The Million March looked like a Democratic Convention wet dream, with it's sea of minority voters of all genders and sexual orientation. But it would probably turn into any politician's nightmare once they realized that these groups were united by a common enemy: traditional American white supremacy.
It's no surprise, given the racial turmoil that has engulfed the states since unarmed teenage Trayvon Martin was racially-profiled and killed at the hands of vigilante George Zimmerman. Since that tragedy, it seems as if everyday a new person of color has lost their life at the hands of the United States government or by racist vigilantes. It has been a busy year for the topics of violence against minorities and per usual, Minister Farrakhan is willing to put his face on the big screen and shame the United States.
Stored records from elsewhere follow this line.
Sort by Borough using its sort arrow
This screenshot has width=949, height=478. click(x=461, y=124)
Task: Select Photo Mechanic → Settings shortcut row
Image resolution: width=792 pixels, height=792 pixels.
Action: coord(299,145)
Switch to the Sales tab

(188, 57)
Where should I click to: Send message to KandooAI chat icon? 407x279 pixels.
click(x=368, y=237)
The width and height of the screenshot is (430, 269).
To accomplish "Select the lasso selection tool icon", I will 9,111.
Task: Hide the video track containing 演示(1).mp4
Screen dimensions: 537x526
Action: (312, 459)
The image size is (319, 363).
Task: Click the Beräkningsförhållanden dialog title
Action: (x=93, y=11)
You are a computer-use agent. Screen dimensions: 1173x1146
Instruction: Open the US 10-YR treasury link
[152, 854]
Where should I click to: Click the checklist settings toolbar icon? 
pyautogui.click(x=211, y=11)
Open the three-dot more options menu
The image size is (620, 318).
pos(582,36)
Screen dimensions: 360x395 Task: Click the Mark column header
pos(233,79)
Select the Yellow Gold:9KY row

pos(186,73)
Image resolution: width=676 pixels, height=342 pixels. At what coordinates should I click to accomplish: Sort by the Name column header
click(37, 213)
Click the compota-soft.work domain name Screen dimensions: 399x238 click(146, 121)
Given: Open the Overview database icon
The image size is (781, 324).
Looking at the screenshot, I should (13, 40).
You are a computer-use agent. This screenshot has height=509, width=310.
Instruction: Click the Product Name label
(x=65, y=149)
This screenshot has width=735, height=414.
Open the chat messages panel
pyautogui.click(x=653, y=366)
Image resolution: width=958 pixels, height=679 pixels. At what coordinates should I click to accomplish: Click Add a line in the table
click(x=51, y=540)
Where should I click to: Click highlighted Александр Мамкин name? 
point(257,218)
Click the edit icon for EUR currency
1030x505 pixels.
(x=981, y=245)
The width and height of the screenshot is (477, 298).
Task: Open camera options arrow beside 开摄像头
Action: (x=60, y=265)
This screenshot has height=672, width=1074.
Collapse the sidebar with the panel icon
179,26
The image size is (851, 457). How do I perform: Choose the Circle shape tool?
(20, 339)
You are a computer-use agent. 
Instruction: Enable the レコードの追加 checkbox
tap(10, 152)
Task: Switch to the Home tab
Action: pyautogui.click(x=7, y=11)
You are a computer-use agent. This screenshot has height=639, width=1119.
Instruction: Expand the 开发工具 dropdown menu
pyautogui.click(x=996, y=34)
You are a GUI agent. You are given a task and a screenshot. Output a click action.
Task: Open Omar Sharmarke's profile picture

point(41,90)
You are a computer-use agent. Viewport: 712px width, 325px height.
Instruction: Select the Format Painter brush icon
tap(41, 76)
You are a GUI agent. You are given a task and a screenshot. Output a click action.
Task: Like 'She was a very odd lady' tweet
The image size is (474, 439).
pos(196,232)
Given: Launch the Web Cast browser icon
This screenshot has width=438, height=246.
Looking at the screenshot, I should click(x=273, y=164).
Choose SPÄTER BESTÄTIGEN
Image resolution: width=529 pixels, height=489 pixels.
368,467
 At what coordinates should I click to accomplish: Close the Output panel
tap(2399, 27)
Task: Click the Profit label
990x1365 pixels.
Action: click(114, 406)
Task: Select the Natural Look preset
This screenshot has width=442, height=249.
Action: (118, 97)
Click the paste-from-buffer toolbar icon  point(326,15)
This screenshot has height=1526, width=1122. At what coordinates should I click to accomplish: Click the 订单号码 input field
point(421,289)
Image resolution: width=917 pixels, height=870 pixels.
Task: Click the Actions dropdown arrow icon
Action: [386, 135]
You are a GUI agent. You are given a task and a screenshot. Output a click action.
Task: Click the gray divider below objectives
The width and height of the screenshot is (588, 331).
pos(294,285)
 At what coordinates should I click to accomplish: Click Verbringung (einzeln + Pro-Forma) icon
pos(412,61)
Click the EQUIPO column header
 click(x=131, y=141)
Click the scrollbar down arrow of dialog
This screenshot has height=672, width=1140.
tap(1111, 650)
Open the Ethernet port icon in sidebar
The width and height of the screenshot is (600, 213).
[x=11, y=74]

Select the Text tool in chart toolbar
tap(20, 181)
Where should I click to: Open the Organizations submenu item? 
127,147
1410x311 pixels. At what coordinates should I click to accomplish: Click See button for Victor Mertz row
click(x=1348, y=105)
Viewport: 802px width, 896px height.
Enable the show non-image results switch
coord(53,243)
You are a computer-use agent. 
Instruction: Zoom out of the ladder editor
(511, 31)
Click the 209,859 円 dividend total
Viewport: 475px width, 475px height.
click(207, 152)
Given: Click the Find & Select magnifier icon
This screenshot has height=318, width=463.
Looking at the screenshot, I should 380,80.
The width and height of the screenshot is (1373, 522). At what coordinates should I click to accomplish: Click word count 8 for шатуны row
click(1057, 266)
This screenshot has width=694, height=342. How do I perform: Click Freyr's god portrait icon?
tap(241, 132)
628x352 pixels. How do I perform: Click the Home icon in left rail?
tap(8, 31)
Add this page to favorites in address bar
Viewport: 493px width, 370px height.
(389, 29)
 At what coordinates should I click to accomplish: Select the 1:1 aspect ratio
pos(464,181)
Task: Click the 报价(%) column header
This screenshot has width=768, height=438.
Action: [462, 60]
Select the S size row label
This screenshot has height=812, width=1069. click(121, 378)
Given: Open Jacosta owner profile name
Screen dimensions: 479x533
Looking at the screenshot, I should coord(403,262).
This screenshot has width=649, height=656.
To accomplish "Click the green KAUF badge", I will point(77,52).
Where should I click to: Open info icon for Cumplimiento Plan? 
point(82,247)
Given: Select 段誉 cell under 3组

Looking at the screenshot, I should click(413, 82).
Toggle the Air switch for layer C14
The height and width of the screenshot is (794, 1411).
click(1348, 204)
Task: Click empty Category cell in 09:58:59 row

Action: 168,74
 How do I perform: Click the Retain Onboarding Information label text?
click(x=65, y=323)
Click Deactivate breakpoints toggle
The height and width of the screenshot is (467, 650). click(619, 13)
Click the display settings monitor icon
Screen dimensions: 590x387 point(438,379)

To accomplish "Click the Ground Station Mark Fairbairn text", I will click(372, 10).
Aside from his slightly patriarchal comments towards the end in which he blatantly said women should wear concealing clothes to gain respect (which, many women present seemed willing to forgive Farrakhan for due to the fact that he is 82-years-old) various ethnicities and hyphenated nationalities from Palestinian refugees to Indigenous American activists got on stage and spoke on their grievances with the corrupt government of the United States.
And every complaint was met with roaring applause and chants in solidarity. The Nation of Islam’s leader has certainly grown wiser in his old age by making what started out as the Million Man March 20 years ago to become a more inclusive movement for all who face injustice. He also is using one of the oldest war tactics known to man. Make the enemies of your enemies your best friends.
Nia Hampton is a writer from Baltimore, Maryland, who is in love with South America and currently enrolled at the university of carefree Black girl.